As far as other parking regulations go, there has been some noted leniency during this chaotic time. Some cities (notably Los Angeles) have announced that they won’t ticket vehicles for breaking some parking restrictions (such as going over posted time limits, parking during street-sweeping hours, etc.). Local governments are being more flexible since they recognize that these are special circumstances. If you’re concerned about getting a ticket, check with your local law enforcement to make sure you’re good to go before parking in certain areas that might earn you a parking violation.

Dr Handicap - parking limits

Image by Maria Oswalt on Unsplash: Some parking restrictions may be more lenient or lifted completely at this time.

Could it get tougher to get a parking permit or a handicap parking space in the future?

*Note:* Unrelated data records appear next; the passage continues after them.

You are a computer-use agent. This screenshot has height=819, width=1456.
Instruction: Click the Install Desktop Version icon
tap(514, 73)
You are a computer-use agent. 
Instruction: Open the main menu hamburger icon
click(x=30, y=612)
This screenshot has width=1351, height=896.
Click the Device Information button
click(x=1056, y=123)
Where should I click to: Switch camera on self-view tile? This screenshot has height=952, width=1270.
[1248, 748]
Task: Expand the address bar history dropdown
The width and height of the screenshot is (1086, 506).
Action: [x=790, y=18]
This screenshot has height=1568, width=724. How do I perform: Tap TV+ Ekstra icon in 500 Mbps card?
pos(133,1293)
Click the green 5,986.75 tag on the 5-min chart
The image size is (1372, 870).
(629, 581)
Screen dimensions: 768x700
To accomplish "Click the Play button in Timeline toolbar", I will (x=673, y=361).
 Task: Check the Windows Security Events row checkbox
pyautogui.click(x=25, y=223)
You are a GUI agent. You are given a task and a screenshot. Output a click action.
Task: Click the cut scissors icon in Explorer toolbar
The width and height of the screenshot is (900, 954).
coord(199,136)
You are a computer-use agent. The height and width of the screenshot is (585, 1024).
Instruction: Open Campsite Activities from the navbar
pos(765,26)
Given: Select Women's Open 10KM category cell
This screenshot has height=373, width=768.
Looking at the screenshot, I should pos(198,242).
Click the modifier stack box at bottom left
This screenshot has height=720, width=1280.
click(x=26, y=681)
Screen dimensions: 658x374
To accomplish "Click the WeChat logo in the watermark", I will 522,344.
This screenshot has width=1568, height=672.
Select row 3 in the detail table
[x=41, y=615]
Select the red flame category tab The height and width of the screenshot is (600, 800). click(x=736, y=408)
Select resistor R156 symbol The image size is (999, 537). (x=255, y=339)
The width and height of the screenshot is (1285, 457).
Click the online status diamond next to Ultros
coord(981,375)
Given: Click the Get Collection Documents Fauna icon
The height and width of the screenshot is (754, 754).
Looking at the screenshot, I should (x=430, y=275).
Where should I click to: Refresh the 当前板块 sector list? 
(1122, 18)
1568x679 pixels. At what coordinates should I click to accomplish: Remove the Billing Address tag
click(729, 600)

There is so much uncertainty surrounding the coronavirus pandemic. Not much is known about the long-term effects of COVID-19; it’s possible that it could leave infected people with permanently decreased respiratory function. This would mean that even more people would depend on handicap parking permits to get around. This, in turn, could result in less available designated handicap parking spaces. If this happens, hopefully local governments will establish a greater number of handicap spots for disabled individuals to take advantage of.

It’s too early to tell how far-reaching the effects of the virus will be for disabled parking permit holders. At this time, it’s best if you try to stay at home as much as possible to avoid becoming ill. Ask for help from friends and family in getting the goods and services you need to stay healthy and happy. And don’t be afraid to use your handicap placard when you do go out; it’s still there to give you better access to the parking spaces you need.